■ OBJECTIVES ■
a: Please update the monazite passage between "India is one" and "from monazite concentrates.", inclusive, replacing "processing plant" with "refinery".
b: In the monazite passage, what was the estimated monazite resource for Odisha?

■ DOCUMENT SEGMENT ■
━━━━━━━━━━━━━━━━━━━━━━━━━━━━━━

India is one of the earliest sources of monazite concentrates with production beginning in the early 1900s. Monazite concentrates containing REEs are produced in India as a byproduct of heavy mineral sands mining operations that also produce titanium and zirconium concentrates. Production capacity of monazite concentrates is reported to be 6 KMt/year at the Manavalakurichi operations and 240 Mt/year at the Chavara operations. A processing plant was commissioned in 2015 with more than 11 KMt/year of capacity to produce mixed rare earth compounds from monazite concentrates.

India’s monazite resources in heavy mineral sands deposits were estimated to be 12.5 MMt of monazite. The distribution by state was Andhra Pradesh (3.69 MMt); Tamil Nadu (2.46 MMt); Odisha (3.06 MMt); Kerala (1.84 MMt); West Bengal (1.2 MMt); and Jharkhand (21 KMt) (Indian Bureau of Mines, 2020).

1.2.8. Madagascar

In Madagascar, monazite concentrates are a byproduct of heavy mineral sands mining operations near Fort‐Dauphin that produce titanium and zirconium mineral concentrates (Rio Tinto plc, 2022). In 2018, initial shipments of mixed heavy mineral concentrates containing monazite were produced from mine tailings and exported to China. Based on the unit value of China’s imports of these concentrates from Madagascar, the monazite content was estimated to be significantly less than those from other sources (Zen Innovations AG, 2023). Resource estimates for heavy mineral sands were not available at a national level. At the Tantalus ionic clay project in northern Madagascar, measured and indicated resources were 198 MMt containing 897 parts per million (177 KMt) of REO equivalent. In 2019, China Nonferrous agreed to provide engineering procurement and construction services to the project, purchase up to 3 KMt of output within 3 years of commissioning, and make future investments into the project (ISR Capital, 2019; Tantalus Rare Earths, 2014).

━━━━━━━━━━━━━━━━━━━━━━━━━━━━━━

■ INFORMATION SHOWN ■
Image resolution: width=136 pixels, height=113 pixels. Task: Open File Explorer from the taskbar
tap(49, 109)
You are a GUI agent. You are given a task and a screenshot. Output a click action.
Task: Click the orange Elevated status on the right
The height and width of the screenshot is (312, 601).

━━━━━━━━━━━━━━━━━━━━━━━━━━━━━━

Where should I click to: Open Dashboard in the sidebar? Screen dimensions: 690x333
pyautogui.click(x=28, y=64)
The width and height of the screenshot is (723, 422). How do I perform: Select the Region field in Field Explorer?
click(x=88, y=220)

━━━━━━━━━━━━━━━━━━━━━━━━━━━━━━

■ SOLVED TASKS ■
a:
India is one of the earliest sources of monazite concentrates with production beginning in the early 1900s. Monazite concentrates containing REEs are produced in India as a byproduct of heavy mineral sands mining operations that also produce titanium and zirconium concentrates. Production capacity of monazite concentrates is reported to be 6 KMt/year at the Manavalakurichi operations and 240 Mt/year at the Chavara operations. A refinery was commissioned in 2015 with more than 11 KMt/year of capacity to produce mixed rare earth compounds from monazite concentrates.

b: 3.06 MMt